Text block
■ ■ ■

A step-by-step guide on how to plan a meeting (with types)

By Indeed Editorial Team

Updated 12 September 2022

Published 3 January 2022

The Indeed Editorial Team comprises a diverse and talented team of writers, researchers and subject matter experts equipped with Indeed's data and insights to deliver useful tips to help guide your career journey.

Business meetings enable an organisation to remain focused on its professional targets. If you're holding a meeting in person or remotely via video call, it's vital that you plan to make sure you get the most out of it. You can also establish which type of meeting best suits your agenda and the most effective methods of accomplishing the meeting's objectives. In this article, we look at popular types of business meetings, why planning is important and offer 11 steps for how to plan a meeting effectively.

How to plan a meeting and why it's important

Meeting planning is important to ensure the most efficient use of your time, so knowing how to plan a meeting correctly helps to make sure your project runs smoothly. Planning can help to improve productivity and enables you to maximise the benefits of a meeting while also minimising the time that the meeting requires your team to take out of their working day. For example, planning a discussion on strategy can generate positive outcomes that may lead to improved employee performance, help to increase productivity and improve results.

Types of meetings to plan

There are many circumstances in which you may be to arrange a meeting. Some of the most common reasons to hold a business meeting include:

  • brainstorming session to discuss a new product, plan or a new approach

  • debrief at the end of a project to identify what went well and where you can improve

  • decision-making sessions when there are two or more solutions to a problem

  • orientation for a new employee to help them adapt to the company

  • problem-solving meeting to talk about potential solutions to an issue

  • status update to share how different parts of a project are progressing

  • team-building session to foster a stronger bond between members of the staff

  • training for a new piece of technology or a change in operating procedure

How to plan meetings

Here are some steps you can take to help ensure success in your next meeting:

1. Establish your goal and if it requires a meeting

Meetings take time from people's working day, so it's important to ensure that holding a meeting is the best way of approaching what you're trying to accomplish. consider what your goals are for the meeting and the time and input required to address them. If you only require a minimal amount of time, it may be that an email or brief discussion with the relevant staff members may be a better option than holding a formal meeting.

Related: How to write a meeting agenda (with tips and sample)

2. Decide on a format

The structure of a meeting is an important aspect that dictates how the meeting takes place and what you can achieve in that time. Firstly, you can decide on a discussion format. There are two main formats you may want to choose from. Either an open discussion that encourages all meeting attendees to participate and share their point of view or a lecture format, where you choose one or more people to speak and give a presentation. At a meeting that is focused on decision-making, it can help to establish how to finalise the decisions in advance.

■ ■ ■

Dataset content
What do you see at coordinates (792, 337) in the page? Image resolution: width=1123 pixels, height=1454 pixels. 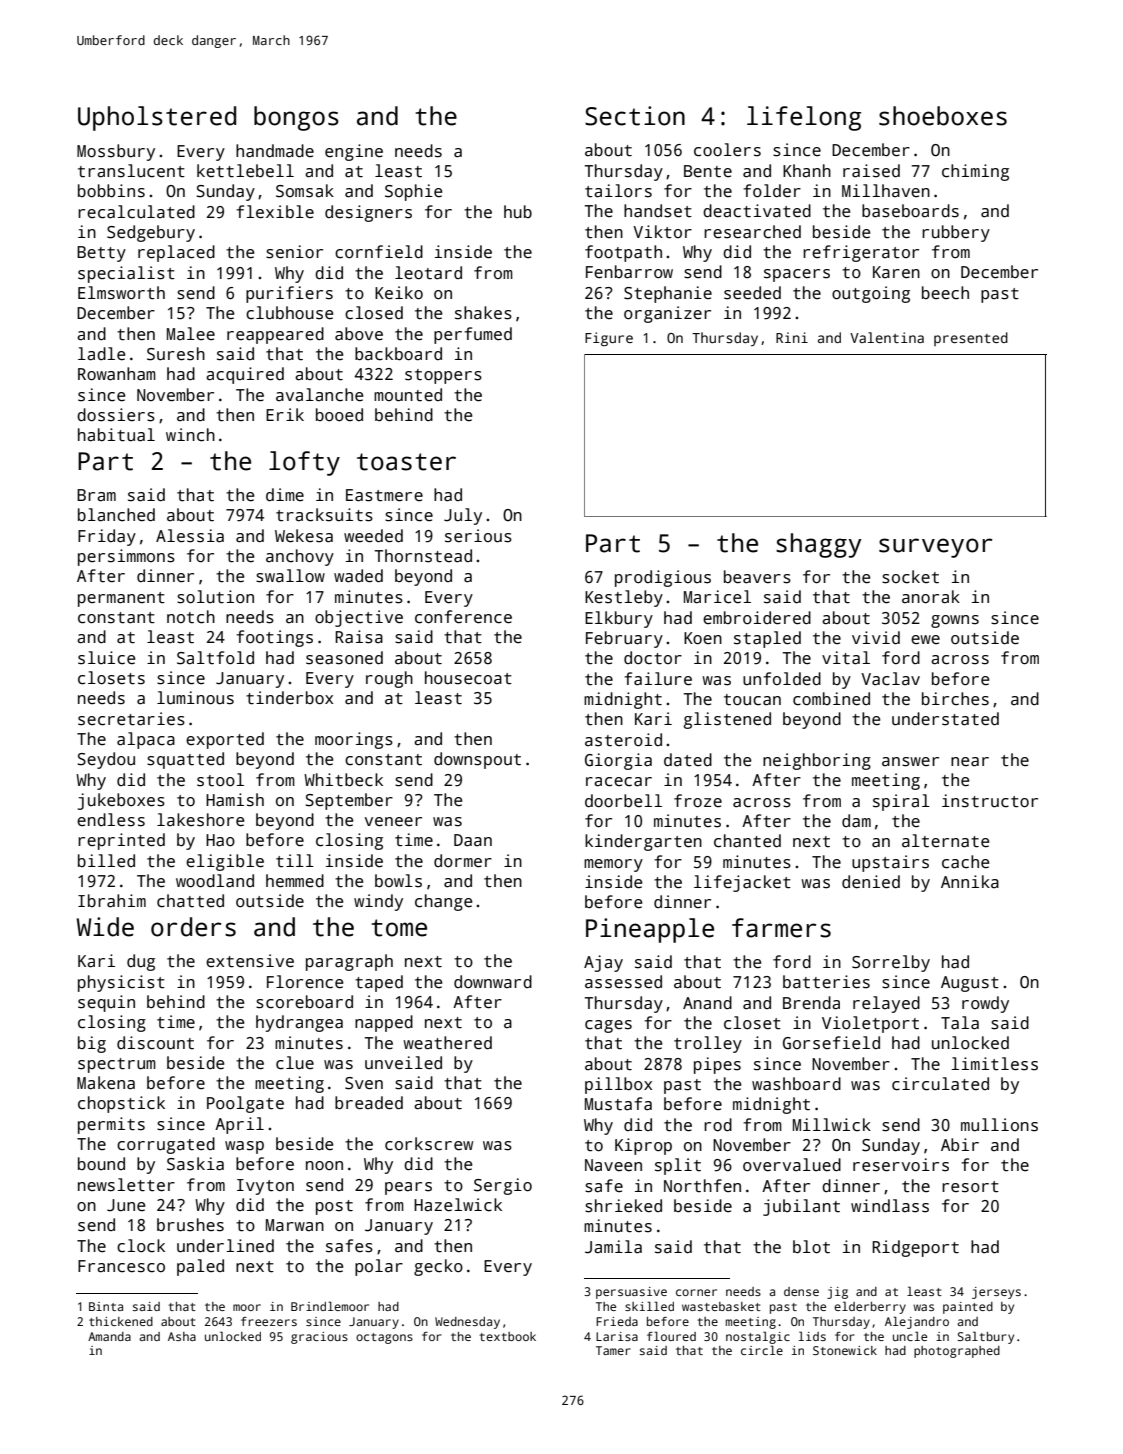 I see `Rini` at bounding box center [792, 337].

■ ■ ■

Given instruction 1
Print the passage from the meeting-planning guide above. Begin at the words "How to plan meetings" and stop after "a formal meeting.".
Given instruction 2
List every type of business meeting named in the bulleted list of the meeting-planning guide above.

Right answer 1
How to plan meetings

Here are some steps you can take to help ensure success in your next meeting:

1. Establish your goal and if it requires a meeting

Meetings take time from people's working day, so it's important to ensure that holding a meeting is the best way of approaching what you're trying to accomplish. consider what your goals are for the meeting and the time and input required to address them. If you only require a minimal amount of time, it may be that an email or brief discussion with the relevant staff members may be a better option than holding a formal meeting.

Right answer 2
- Brainstorming session
- Debrief
- Decision-making sessions
- Orientation
- Problem-solving meeting
- Status update
- Team-building session
- Training